Filters text samples based on the proportion of special characters. Use this component in a Machine Learning Designer pipeline to remove low-quality samples from LLM training data, such as texts dominated by punctuation, digits, or whitespace.
Input data must be stored in Object Storage Service (OSS) in JSON Lines format. Each line is a standalone JSON object, and the file itself is not a valid JSON object. For a sample input file, see Example.
Supported computing resources
How it works
The algorithm scans every character in the text and calculates the special character ratio:
special character ratio = number of special characters / total text length
A text is filtered out if its ratio falls outside the range defined by Minimum Ratio and Maximum Ratio:
-
Ratio < Minimum Ratio: the text is removed.
-
Ratio > Maximum Ratio: the text is removed.

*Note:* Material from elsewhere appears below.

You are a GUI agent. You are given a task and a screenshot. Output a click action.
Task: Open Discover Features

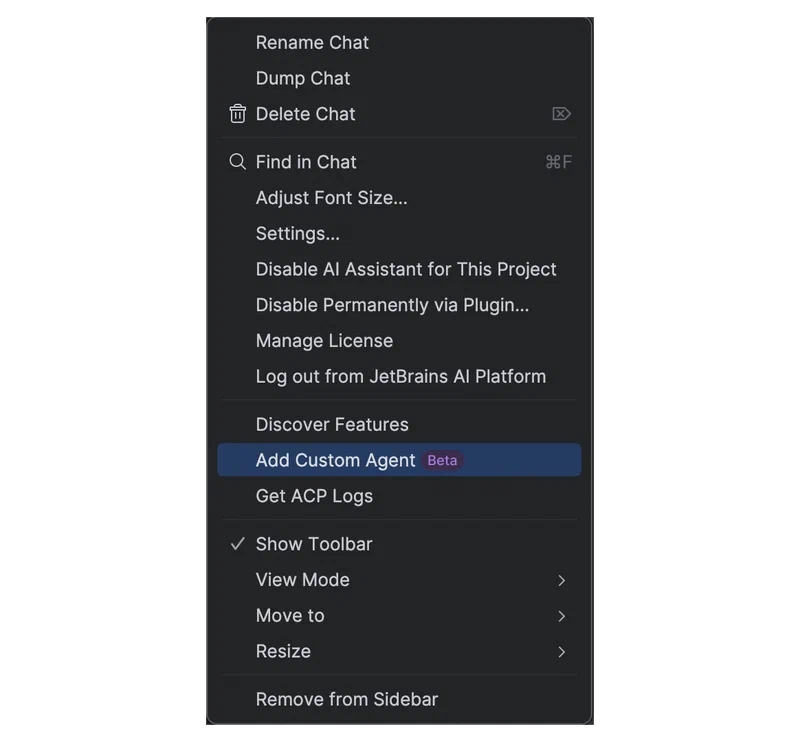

Special character categories
The following character types count as special characters:
| Category | Source |
|---|---|
| Punctuation | string.punctuation |
| Digits | string.digits |
| Whitespace | string.whitespace |
| Emojis | Unicode emoji characters |
| Other special characters | Additional Unicode symbols |
Example
With Minimum Ratio = 0.0 and Maximum Ratio = 0.25:
| Text | Approximate ratio | Result |
|---|---|---|
HelloWorld (no spaces or punctuation) |
0.0 | Kept (ratio equals Minimum Ratio) |
Hello, World! (3 special chars out of 13) |
~0.23 | Kept (within range) |
!!!Hello!!! (6 special chars out of 11) |
~0.55 | Filtered out (exceeds Maximum Ratio) |
@#$%^&* (all special chars) |
1.0 | Filtered out (exceeds Maximum Ratio) |
Spaces, digits, and emojis all count as special characters. A sentence like Hello World 123 has a ratio that includes the two spaces and three digits.
Configure the component
On the pipeline page of Machine Learning Designer, configure the LLM-Special Characters Ratio Filter (DLC) component with the following parameters.
Fields Setting
| Parameter | Required | Description | Default |
|---|---|---|---|
| Target Process Field | Yes | The field to process. | N/A |
| Minimum Ratio | No | Texts with a ratio below this value are filtered out. Type: FLOAT. | 0 |
| Maximum Ratio | Yes | Texts with a ratio above this value are filtered out. Type: FLOAT. | N/A |
| OSS Directory for Saving OutputData | No | OSS path for output data. Defaults to the workspace path. | N/A |
Tuning
| Parameter | Required | Description | Default |
|---|---|---|---|
| Number of Processes | No | Number of parallel processes. Defaults to the number of CPU cores. | N/A |
Select Resource Group
| Parameter | Required | Description | Default |
|---|---|---|---|
| Public Resource Group | No | Instance type (CPU or GPU), number of instances, and VPC. | N/A |
| Dedicated resource group | No | Number of vCPUs, memory, shared memory, GPUs, and instances. | N/A |
| Maximum Running Duration | No | Maximum runtime. The job is terminated if this limit is exceeded. | N/A |